For a quick introduction to this method you can just read on, however, for a proper walkthrough of all the customization options check out the example notebooks.
calculate_spectrum
takes as input an object of datatype NMRParameters
, which stores the molecular isotopes, shifts and J-coupling values, and a second of type NMRCalculationParameters
, which stores all parameters necessary to specify a NMR spectrum calculation.
You can calculate the spectrum for one of the example molecules simply as follows:
from hqs_nmr.calculate import calculate_spectrum
from hqs_nmr.datatypes import NMRCalculationParameters
from hqs_nmr_parameters.examples import molecules
# Obtain example molecule of datatype NMRParameters.
molecule_parms = molecules["C10H7Br"].spin_system()
# Define the calculation parameters.
calculation_parms = NMRCalculationParameters(frequency_MHz=500)
# Calculate the spectrum.
nmr_result = calculate_spectrum(
molecule_parms,
calculation_parms
)
nmr_result
is now an object of datatype NMRResultSpectrum1D
and stores the calculated spectrum as well as the input to the calculation. The spectrum could now be plotted as follows:
import numpy as np
import matplotlib.pyplot as plt
summed_spectrum = np.sum(nmr_result.spectrum.values, axis=0)

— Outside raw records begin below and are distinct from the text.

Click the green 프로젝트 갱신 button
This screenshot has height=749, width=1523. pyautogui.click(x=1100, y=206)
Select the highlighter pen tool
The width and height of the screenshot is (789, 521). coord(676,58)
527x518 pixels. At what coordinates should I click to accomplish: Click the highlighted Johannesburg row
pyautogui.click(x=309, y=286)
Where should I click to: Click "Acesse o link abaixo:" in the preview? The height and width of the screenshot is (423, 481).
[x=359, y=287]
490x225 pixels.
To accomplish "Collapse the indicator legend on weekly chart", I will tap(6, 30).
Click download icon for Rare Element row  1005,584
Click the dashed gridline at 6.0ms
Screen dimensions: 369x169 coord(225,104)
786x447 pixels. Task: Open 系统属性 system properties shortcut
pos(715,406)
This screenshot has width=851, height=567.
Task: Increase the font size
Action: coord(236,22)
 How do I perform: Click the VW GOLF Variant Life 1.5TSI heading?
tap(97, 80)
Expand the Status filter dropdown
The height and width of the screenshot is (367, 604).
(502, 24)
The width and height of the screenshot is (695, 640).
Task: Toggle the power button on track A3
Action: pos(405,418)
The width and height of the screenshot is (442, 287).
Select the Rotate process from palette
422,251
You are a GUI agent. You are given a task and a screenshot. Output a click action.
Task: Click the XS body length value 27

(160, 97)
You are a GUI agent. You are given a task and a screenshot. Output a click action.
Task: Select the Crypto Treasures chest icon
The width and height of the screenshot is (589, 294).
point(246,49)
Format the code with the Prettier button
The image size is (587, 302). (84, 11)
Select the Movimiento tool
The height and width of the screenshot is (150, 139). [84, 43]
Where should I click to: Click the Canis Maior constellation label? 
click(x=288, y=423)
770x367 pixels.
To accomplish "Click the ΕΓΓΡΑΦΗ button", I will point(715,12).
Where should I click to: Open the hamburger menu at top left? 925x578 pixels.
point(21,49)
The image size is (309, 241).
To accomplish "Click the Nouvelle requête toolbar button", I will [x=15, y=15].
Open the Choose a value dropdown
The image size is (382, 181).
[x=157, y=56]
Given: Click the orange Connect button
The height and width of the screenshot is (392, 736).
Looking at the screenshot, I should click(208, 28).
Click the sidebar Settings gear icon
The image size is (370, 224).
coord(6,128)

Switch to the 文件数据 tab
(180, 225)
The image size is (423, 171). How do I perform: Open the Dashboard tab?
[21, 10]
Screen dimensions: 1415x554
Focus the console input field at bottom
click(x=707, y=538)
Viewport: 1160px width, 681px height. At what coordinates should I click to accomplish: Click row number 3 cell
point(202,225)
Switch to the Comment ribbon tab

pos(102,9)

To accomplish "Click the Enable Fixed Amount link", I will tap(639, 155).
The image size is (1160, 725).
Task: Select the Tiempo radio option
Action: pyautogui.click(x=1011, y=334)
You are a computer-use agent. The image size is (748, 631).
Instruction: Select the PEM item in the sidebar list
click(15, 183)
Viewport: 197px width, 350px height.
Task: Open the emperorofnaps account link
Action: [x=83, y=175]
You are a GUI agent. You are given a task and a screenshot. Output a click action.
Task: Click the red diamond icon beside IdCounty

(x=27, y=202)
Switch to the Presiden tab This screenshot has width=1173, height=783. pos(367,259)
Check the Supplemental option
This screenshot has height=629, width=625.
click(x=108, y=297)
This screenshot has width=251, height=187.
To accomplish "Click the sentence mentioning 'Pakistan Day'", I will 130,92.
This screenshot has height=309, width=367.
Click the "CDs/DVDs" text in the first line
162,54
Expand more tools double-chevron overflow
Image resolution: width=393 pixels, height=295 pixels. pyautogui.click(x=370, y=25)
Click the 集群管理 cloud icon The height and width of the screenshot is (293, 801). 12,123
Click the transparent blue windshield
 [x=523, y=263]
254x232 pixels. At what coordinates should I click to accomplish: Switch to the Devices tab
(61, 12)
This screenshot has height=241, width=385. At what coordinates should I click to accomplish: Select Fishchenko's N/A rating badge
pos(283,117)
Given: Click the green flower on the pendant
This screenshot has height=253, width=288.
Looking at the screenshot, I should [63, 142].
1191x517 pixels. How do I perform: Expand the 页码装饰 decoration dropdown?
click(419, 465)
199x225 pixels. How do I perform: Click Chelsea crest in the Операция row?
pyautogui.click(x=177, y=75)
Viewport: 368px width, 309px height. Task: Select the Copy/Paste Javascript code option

plt.plot(nmr_result.spectrum.omegas_ppm, summed_spectrum, linewidth=0.3, label="spectrum")
plt.title("C10H7Br")
plt.xlabel("$\\delta$ [ppm]")
plt.legend()
plt.show()
calculate_greens_function
The calculate_greens_function
method behaves in the exact same way as calculate_spectrum
with the only difference that the full Green's function is calculated instead of just the spectral function. It returns an object of datatype NMRResultGreensFunction1D
. To get the full spectrum one can simply call:
from hqs_nmr.calculate import calculate_greens_function
nmr_result = calculate_greens_function(
molecule_parms,
calculation_parms
)
summed_spectrum = np.sum(
- np.imag(nmr_result.spectrum.values), axis=0
)
However, typically the need to calculate the Green's function only arises, if some sort of post-processing needs to be performed.